Oulad Rechache is a district in eastern Khenchela, Algeria and one of the oldest areas in this state in the Middle Algeria that emerged as a district in 1990. It is adjacent to the state capital, and includes two municipalities. This district is located in a border area between Khanshalah and Tebessa and was important in fight against France during the Algerian Revolution. It is one of the most important areas to maintain the Tamazight language (local accent) comparing to the state capital, where much circulation of Chaouia is widely relevant in all aspects of daily life.

Its name comes from the largest throne in the community of the Amazigh, before becoming the name of the District.

Climate 

Oued Rechache District is characterized by the steppe climate which prevails in the Aures highlands. This climate is transitional between the Mediterranean climate and the dry desert climate that is characterized by continental rain conditions ranging from 300–500 mm per year.  Rain is not regular, with monthly extreme thermal sensitivity, and most days of the winter feature ice.
This climate entails hot dry in summers exceeding , with cold, snowy winters, where temperatures sometimes reach to less than .

Community 
The population of Olad Rechache district is 52,993 according to 1998 statistics. The people are mainly Amazigh (Chaouia).

Customs and traditions 
The Oulad Rechace population does not differ much from the rest of the Amazigh in terms of customs and traditions. are steeped in the throne is a large inherited from ancestors in the way of their dress such Jalaba and Albernos. It has the oldest of the Amazigh Pass in North Africa – Ksksoo (couscous) is best of Arashashien (Oulad Rechache Peoples) dishes. It dates to the pre-Islam, in addition to Achakhcokha dish and other delicious dishes that are still present on the table despite the factors of civilization.

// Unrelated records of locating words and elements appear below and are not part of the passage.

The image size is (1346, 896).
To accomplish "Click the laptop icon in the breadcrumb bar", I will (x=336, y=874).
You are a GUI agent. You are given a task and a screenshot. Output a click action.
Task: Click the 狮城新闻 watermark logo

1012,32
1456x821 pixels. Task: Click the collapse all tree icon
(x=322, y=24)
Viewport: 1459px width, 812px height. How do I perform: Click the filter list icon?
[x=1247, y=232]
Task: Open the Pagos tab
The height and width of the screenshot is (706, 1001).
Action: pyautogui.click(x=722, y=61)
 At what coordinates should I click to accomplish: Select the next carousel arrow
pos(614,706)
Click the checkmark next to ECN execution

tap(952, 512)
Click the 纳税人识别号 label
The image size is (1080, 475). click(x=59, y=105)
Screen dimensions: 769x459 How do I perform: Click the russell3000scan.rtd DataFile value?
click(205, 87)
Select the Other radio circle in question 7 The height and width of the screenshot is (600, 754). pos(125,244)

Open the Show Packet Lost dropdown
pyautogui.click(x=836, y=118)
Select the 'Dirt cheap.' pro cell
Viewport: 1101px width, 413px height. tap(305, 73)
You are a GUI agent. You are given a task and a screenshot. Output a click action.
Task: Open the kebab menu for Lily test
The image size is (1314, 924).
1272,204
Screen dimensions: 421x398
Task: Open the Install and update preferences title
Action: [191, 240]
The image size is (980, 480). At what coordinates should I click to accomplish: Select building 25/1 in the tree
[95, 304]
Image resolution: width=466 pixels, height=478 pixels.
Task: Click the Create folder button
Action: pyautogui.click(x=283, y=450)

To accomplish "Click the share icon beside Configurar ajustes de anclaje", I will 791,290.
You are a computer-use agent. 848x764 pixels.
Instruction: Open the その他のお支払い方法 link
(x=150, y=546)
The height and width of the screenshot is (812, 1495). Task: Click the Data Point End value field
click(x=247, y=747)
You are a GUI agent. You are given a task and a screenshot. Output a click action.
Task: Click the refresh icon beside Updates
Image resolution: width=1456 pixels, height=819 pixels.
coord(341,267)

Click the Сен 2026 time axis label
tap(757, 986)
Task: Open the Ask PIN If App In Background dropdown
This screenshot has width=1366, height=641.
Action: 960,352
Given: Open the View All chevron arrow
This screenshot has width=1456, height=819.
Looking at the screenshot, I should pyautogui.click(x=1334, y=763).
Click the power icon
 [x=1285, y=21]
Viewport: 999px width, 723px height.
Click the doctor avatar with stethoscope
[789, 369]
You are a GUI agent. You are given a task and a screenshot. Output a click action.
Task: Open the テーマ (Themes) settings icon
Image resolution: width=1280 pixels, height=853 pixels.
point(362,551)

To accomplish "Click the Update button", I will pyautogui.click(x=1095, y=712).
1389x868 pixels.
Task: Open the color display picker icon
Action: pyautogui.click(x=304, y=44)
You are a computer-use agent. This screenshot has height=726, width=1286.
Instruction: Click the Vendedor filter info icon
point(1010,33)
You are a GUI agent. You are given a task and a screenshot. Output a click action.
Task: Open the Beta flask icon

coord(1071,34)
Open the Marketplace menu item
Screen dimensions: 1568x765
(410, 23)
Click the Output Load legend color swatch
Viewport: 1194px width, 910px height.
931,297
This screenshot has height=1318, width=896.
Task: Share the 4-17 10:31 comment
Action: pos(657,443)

Habits and traits that are characteristic the Oulad Rechace people, "we note that the courage and respecting  the scholars, generosity of visitors (Guest) steadiness of principle and showed the qualities of the population since the times provided.

Administrative division 
The district is further divided into two municipalities and four villages, respectively:

Municipalities
Ouled Rechache as a municipality & Capital of District.
El Mahmal municipality located 12 km west of district.

Villages
Ras Elma as a village located 7 km east of district.
Elmayta as a village located 60 km south of district.
Icherthithen as a village located 15 km west of district.
Boudakhan as a village located 40 km south of district.
Oulad azddin as a village located 11 km east west of district.

Oulad Rechache industries
Oulade Rechache's industries produce notably:
 Flour and its derivatives.
 Meat of all kinds
 Vegetables of all kinds. 
 Beverages.
 There is also much handicraft production.